Solve this question on: web-srv1

  1. Write all nginx.service log entries from the last boot into /opt/course/24/nginx.log.
  2. Configure systemd-journald to store logs persistently across reboots.
  3. List all kernel error messages since 2024-01-01 into /opt/course/24/kernel-errors.log.
  4. Limit the journal disk usage to a maximum of 200M.

Solution§

Step 1 — Service logs from current boot§

journalctl -u nginx.service -b 0 > /opt/course/24/nginx.log

journalctl cheat sheet:

FlagMeaning
-u <unit>filter by systemd unit
-b / -b -1 / -b 0current boot / previous boot / current
--list-bootslist available boots
-p errpriority ≤ error (emerg, alert, crit, err, warning, notice, info, debug)
-kkernel messages only (= dmesg)
-ffollow (like tail -f)
--since "2024-01-01" --until "1h ago"time-based filter
-n 50last 50 lines
-o json-prettyoutput format
--disk-usagespace used by journal
--vacuum-size=200M / --vacuum-time=2weeksshrink

Step 2 — Make the journal persistent§

By default, on systems without /var/log/journal/, logs live in /run/log/journal/ (RAM, lost at reboot).

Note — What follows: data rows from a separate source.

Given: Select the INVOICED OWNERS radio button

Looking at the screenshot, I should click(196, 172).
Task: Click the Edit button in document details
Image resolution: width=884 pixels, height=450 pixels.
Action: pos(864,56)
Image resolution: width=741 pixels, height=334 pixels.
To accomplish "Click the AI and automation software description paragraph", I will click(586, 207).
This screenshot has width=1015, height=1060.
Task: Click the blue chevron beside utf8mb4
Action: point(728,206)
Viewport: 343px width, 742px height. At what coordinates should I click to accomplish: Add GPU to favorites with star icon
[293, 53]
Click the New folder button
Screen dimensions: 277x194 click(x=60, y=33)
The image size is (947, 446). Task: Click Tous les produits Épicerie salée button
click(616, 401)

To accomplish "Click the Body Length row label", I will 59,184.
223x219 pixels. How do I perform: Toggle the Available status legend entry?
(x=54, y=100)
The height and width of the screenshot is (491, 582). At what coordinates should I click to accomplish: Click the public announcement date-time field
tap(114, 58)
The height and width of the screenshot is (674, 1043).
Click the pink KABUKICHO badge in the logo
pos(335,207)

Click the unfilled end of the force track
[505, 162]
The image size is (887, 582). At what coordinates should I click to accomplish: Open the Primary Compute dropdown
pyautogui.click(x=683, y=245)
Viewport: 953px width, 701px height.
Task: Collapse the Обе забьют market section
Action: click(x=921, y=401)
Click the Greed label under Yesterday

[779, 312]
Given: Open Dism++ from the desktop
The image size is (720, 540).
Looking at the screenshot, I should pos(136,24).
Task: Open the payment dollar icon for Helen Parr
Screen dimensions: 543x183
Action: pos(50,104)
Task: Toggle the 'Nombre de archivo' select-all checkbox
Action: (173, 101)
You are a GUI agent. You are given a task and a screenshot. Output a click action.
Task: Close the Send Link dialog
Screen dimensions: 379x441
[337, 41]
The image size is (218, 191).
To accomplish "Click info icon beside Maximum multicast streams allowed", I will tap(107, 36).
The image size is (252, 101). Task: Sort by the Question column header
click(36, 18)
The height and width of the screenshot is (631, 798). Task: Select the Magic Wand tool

sudo mkdir -p /var/log/journal
sudo systemd-tmpfiles --create --prefix /var/log/journal
sudo systemctl restart systemd-journald

Or edit /etc/systemd/journald.conf:

[Journal]
Storage=persistent       # persistent | volatile | auto | none
SystemMaxUse=200M
SystemMaxFileSize=50M
MaxRetentionSec=1month

Then sudo systemctl restart systemd-journald.

Step 3 — Kernel errors since a date§

journalctl -k -p err --since "2024-01-01" > /opt/course/24/kernel-errors.log

Step 4 — Disk usage cap§

Either via the conf file above, or one-shot:

sudo journalctl --vacuum-size=200M

Traditional log files§

Even with systemd, classic /var/log files often remain (via rsyslog):

FileContent
/var/log/messages (RHEL) / /var/log/syslog (Debian)general system messages
/var/log/secure (RHEL) / /var/log/auth.log (Debian)authentication, sudo, sshd
/var/log/kern.logkernel ring buffer
/var/log/dmesglast boot kernel messages
/var/log/audit/audit.logauditd (SELinux denials)
/var/log/boot.logboot-time messages

Rotation is handled by logrotate — configs under /etc/logrotate.d/. Force a run with sudo logrotate -f /etc/logrotate.conf.